Testosterone boosts women's athletic performance, study shows | Science | The Guardian
Good morning all,
During our recent EMG lab, we considered muscle structure/function, and how muscle strength can be improved through enlargement of muscle fibers. We also noted that testosterone can support the development of larger muscles in both men and women. In the news this week is a report confirming that testosterone improves muscle and athletic performance in women, along with news of a strict limit on testosterone in female athletes being imposed by a track-and-field regulatory body.
Testosterone is a potent steroid hormone, produced in abundance by the male gonads (the testes). Testosterone is also found in women. The female gonads (ovaries) do not produce testosterone directly, but do produce several estrogens, which can be converted to testosterone by enzymes (especially in the brain). Both sexes also produce other androgens (male-typical hormones) in the adrenal glands, which also can be converted into testosterone.
So, we tend to think of testosterone as a 'male hormone', but the reality is not so simple. Both women and men have circulating testosterone, although men typically have levels that are 10-30x higher that those found in women. But, here too, our simplistic and convenient categorizations are not always reflected in reality.
While men typically have much more testosterone in circulation than do women, the range of variation in each gender is large. What of women who produce unusually large amounts of testosterone? Will that give them a muscular and a competitive advantage in sporting events? The anecdotal and the experimental evidence say that it will.
It is convenient to think of all persons as being purely binary in terms of their sex, such that all aspects of their sexual make-up (genetic sex, physical sex, physiological sex, gender identity) align to be either purely female or purely male, but the reality is, as always, more complicated. Persons of differential sexual development may not be perfectly aligned in all of their sexual characteristics, causing them to have characteristics which are not purely 100% typical of one gender or another.
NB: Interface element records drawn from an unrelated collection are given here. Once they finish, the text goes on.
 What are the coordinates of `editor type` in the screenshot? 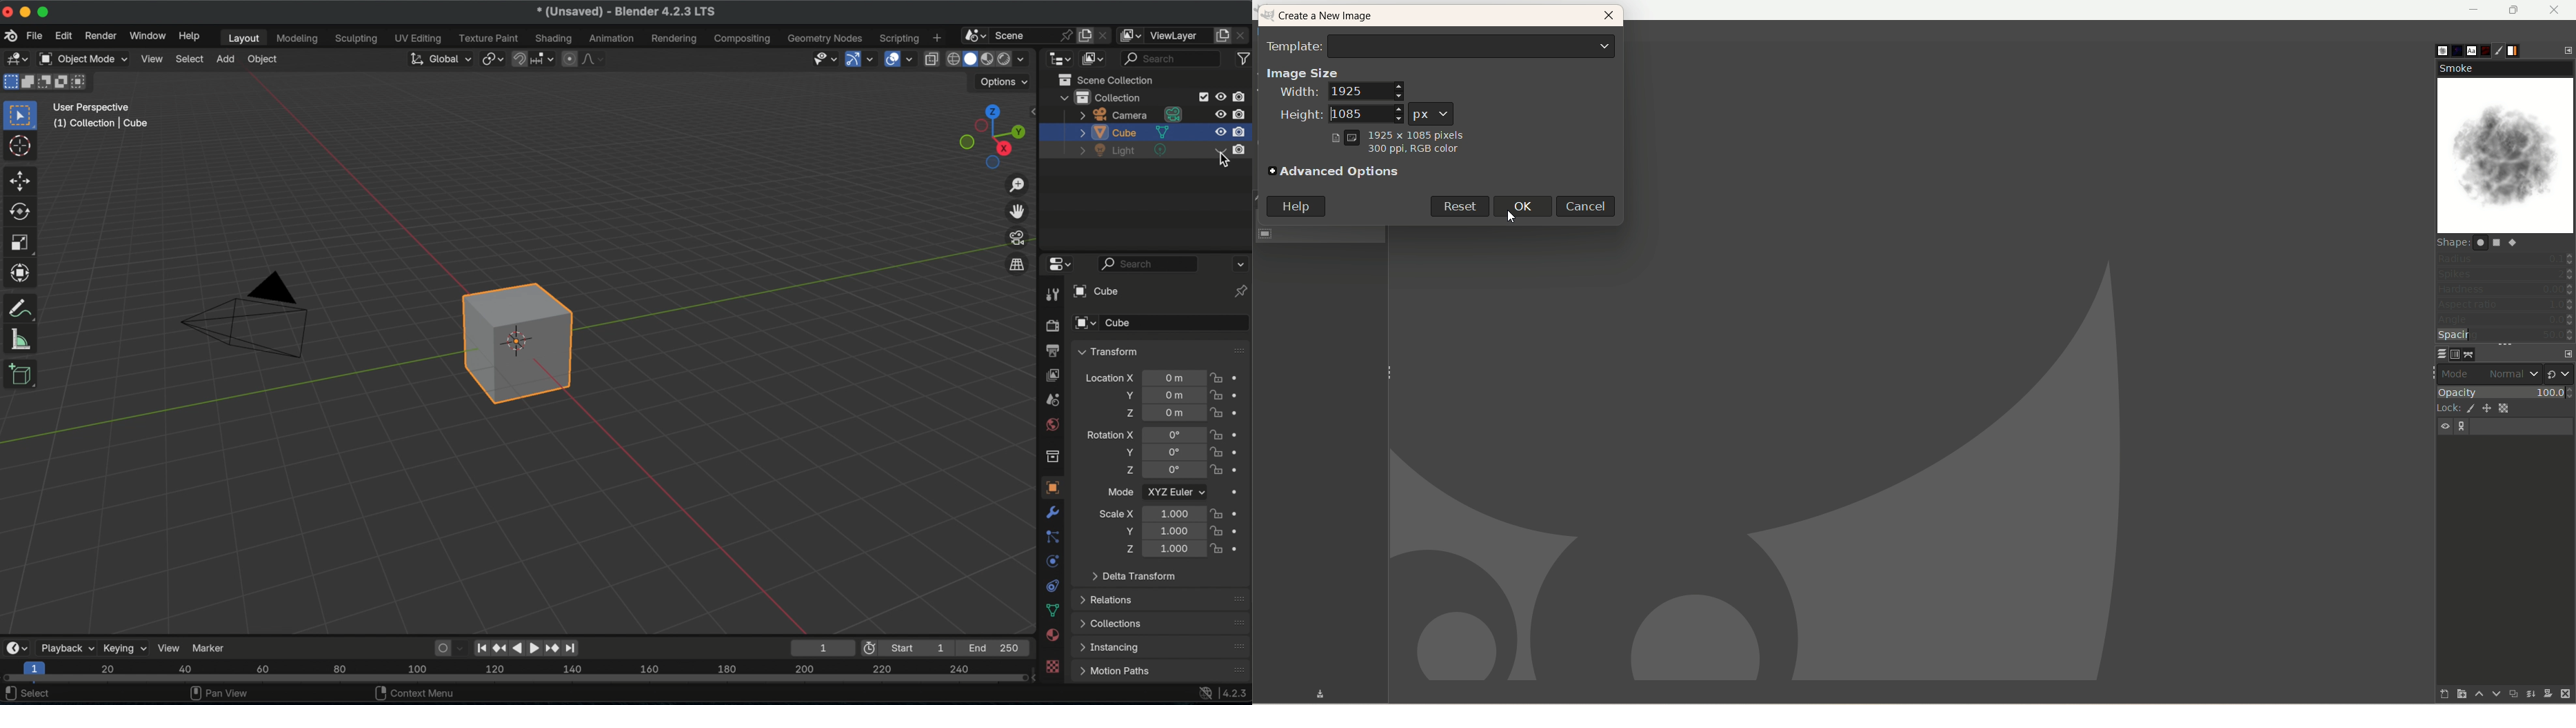 It's located at (1060, 59).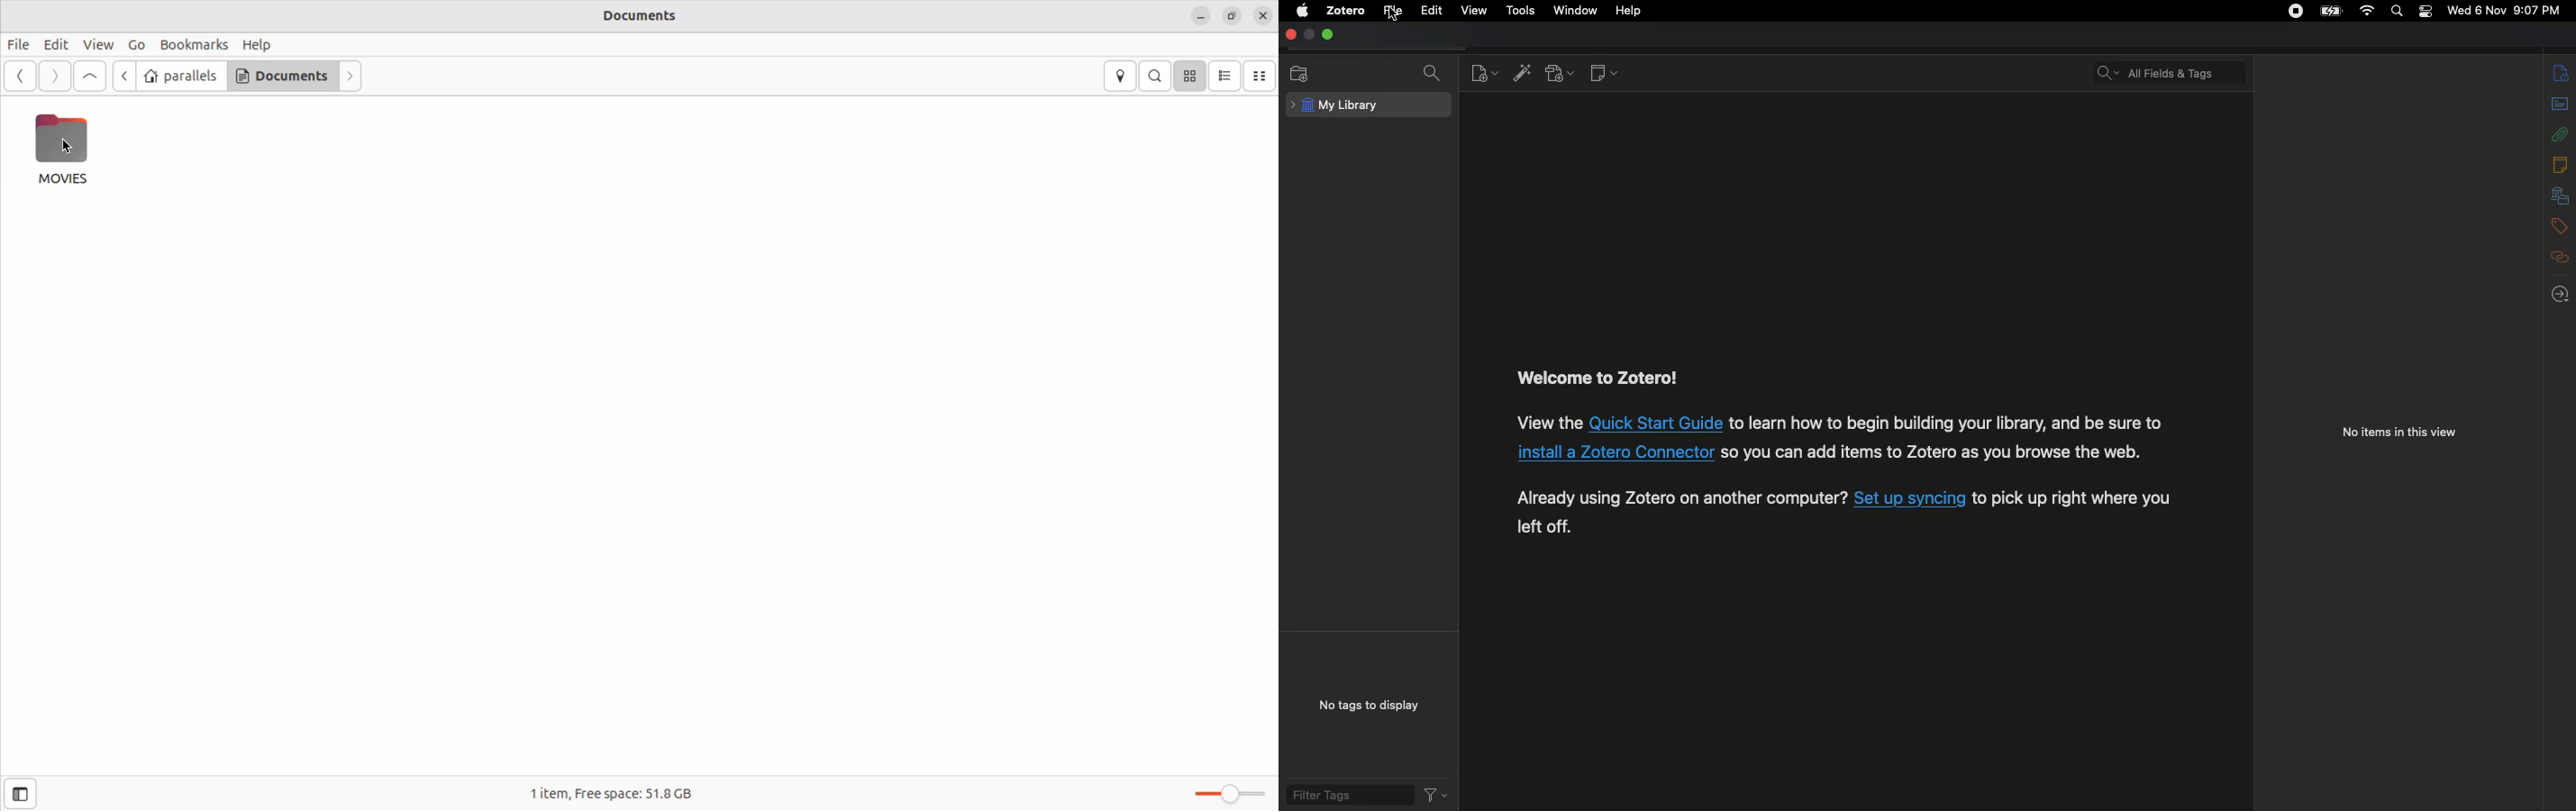  Describe the element at coordinates (1560, 75) in the screenshot. I see `Add attachment` at that location.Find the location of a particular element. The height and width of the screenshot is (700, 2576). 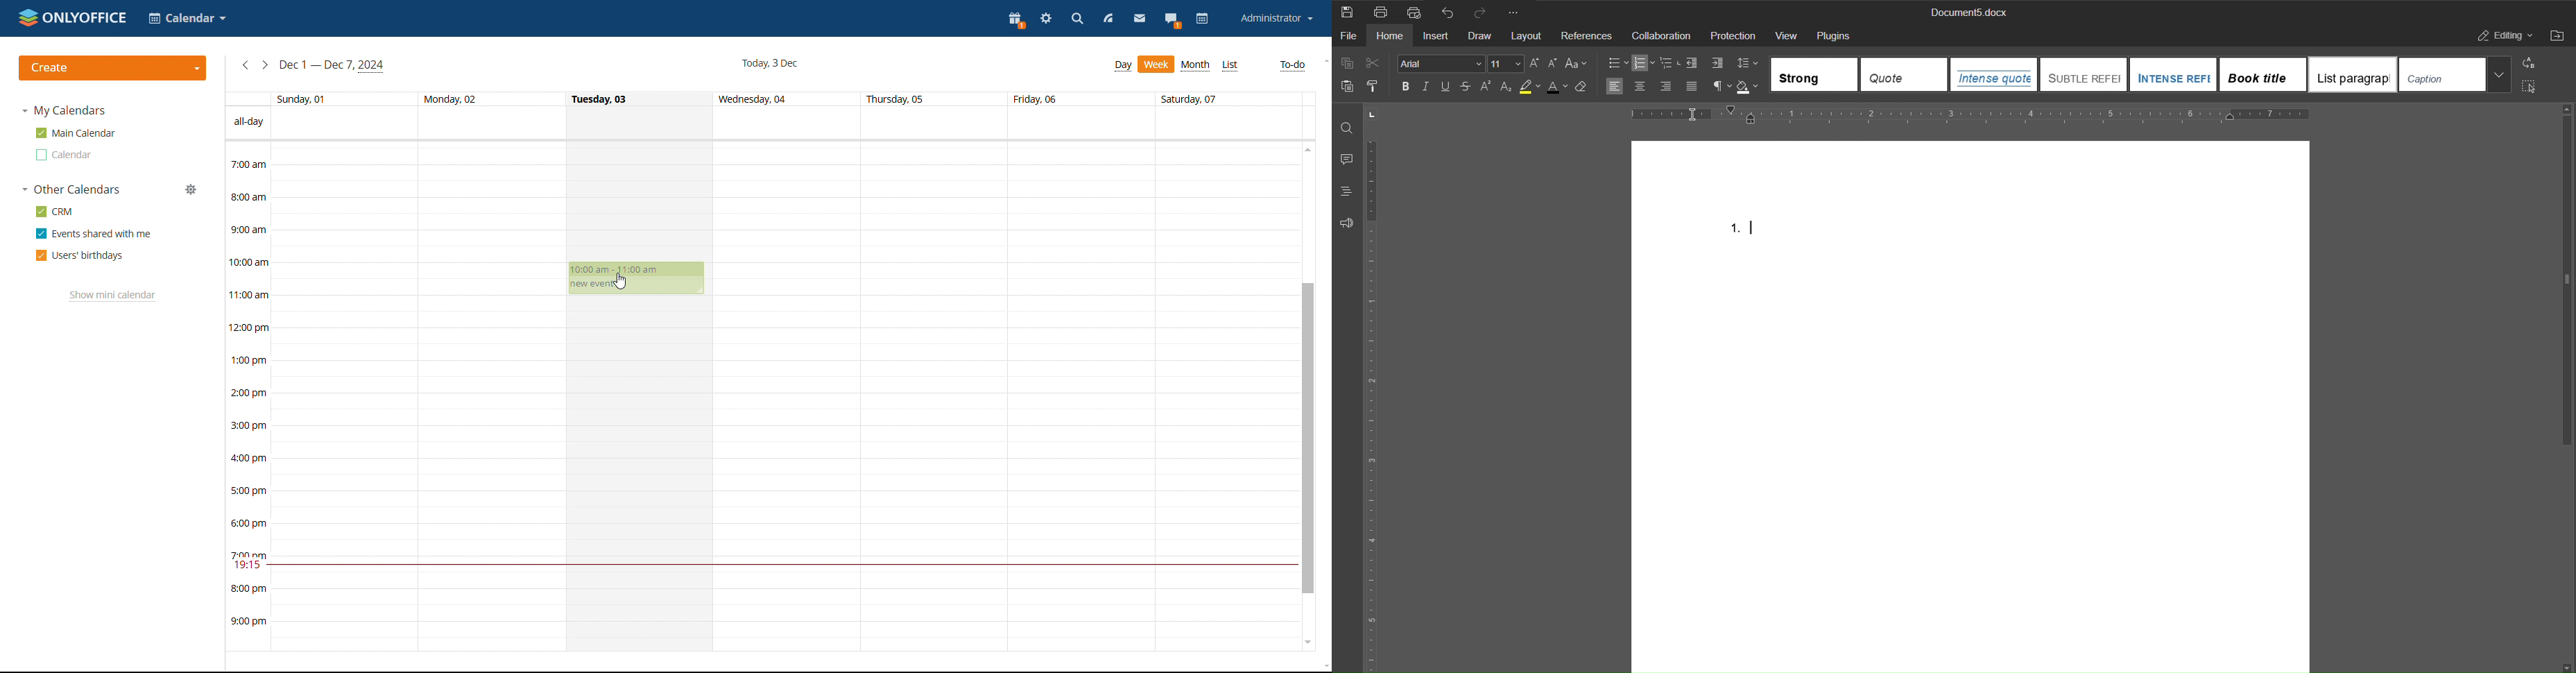

INTENSE REF... is located at coordinates (2175, 75).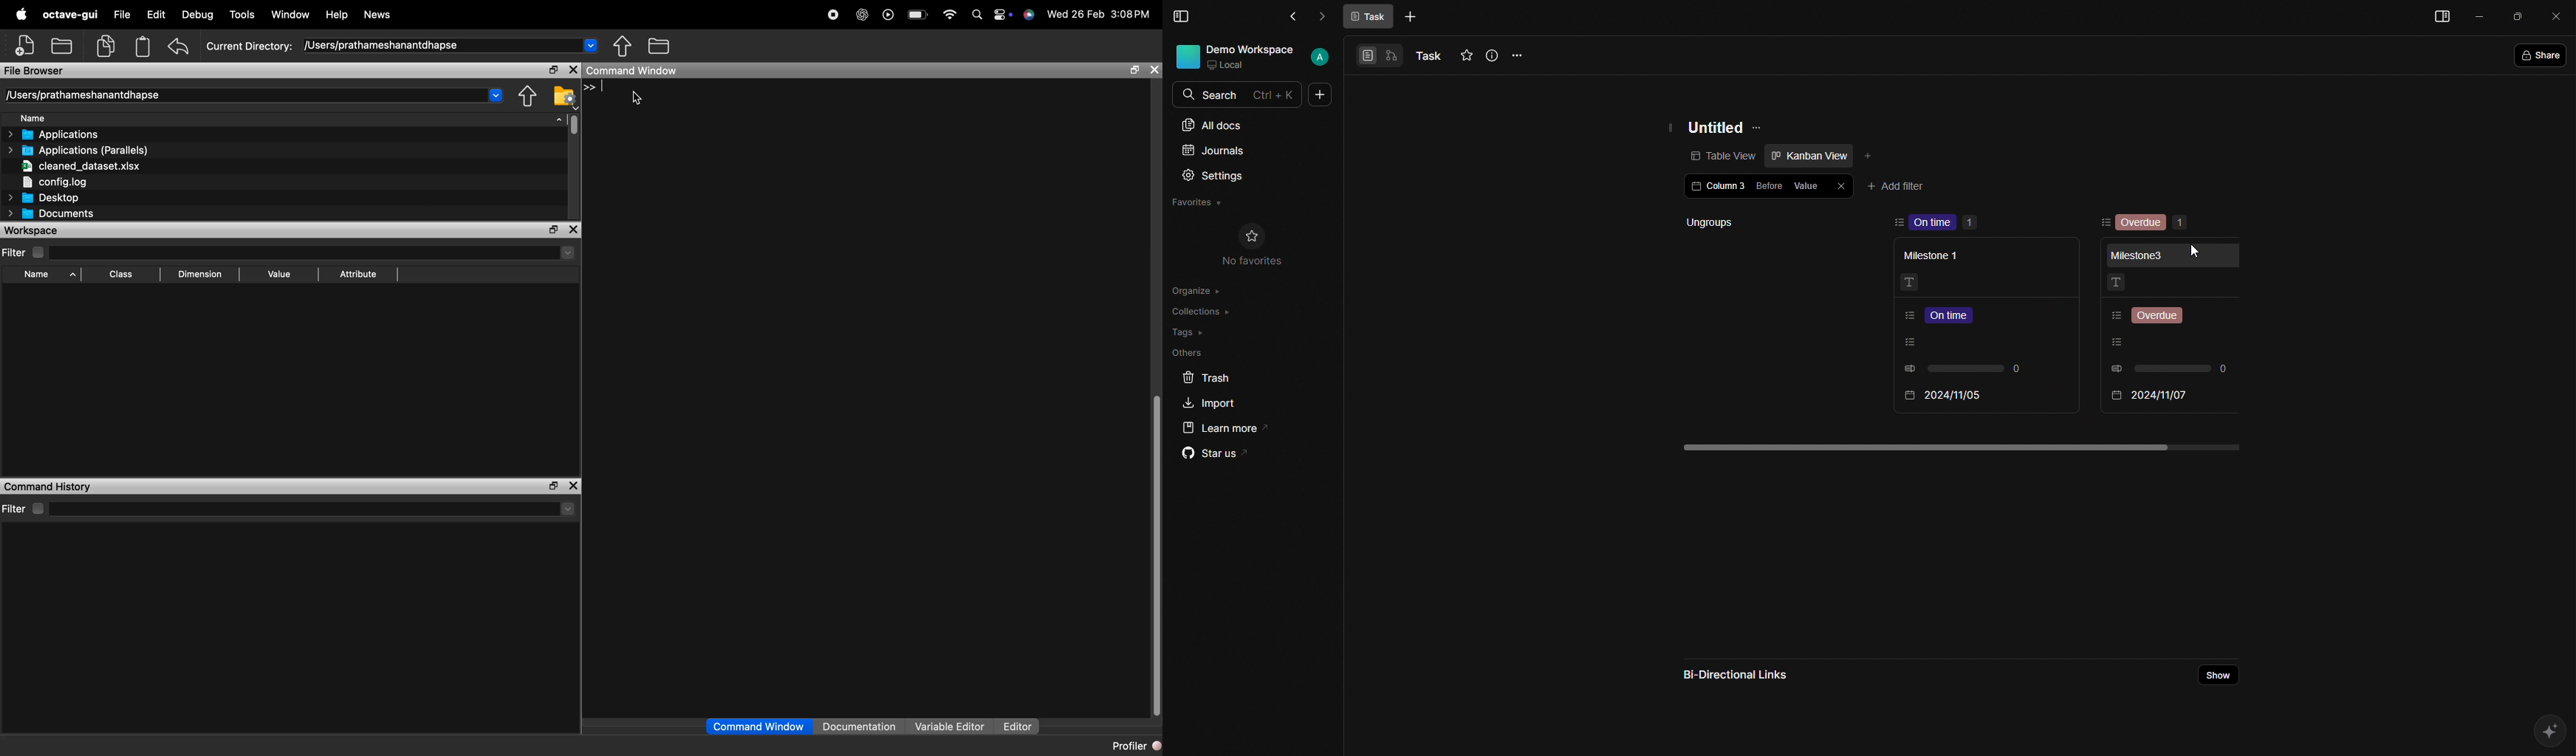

Apart from the social and physical challenges this poses, how such individuals can be evaluated in regulated sporting events recently has come into question. The most notable case has been that of the South African athlete Caster Semenya, a multi-medal winning foot race champion who has repeatedly been sanctioned because her testosterone levels are higher than the thresholds set for female athletes.
And what of athletes that are making a gender transition? Their testosterone levels are highly variable, and may fall within the male-typical or the female-typical range. Should they be barred from, or limited in, participation in sporting events?
These are important issues, beyond sporting regulation. Most aspects of society long have been male-biased, and it is becoming increasingly apparent that we suffer because of this. In science, it has become very clear that work done largely on male physiology serve females poorly. For decades, the standard experimental models for human physiology have been male mice and rats. Only one gender was used in order to reduce experimental variability. We long have known of differences in the female and male reproductive systems, but we never really appreciated how their influences translate into other systems (including the muscular system). But, now we are learning how surprisingly different male and female physiology outside of reproductive systems can be. And, the fact that this recent study of testosterone supplements in women was one of the first of its kind suggests that we have a lot of catching-up to do:
There is much to be learned about differences in female and male physiology and their implications for our health and well-being, and our scientific community is finally waking up to this fact. How the sporting community deals with the complexities of our physiology is of relatively little importance, perhaps. But the issue of equality in general, in science, health, and society, is one that recent generations have failed to properly address. May your generation be more open, more mindful, and more egalitarian.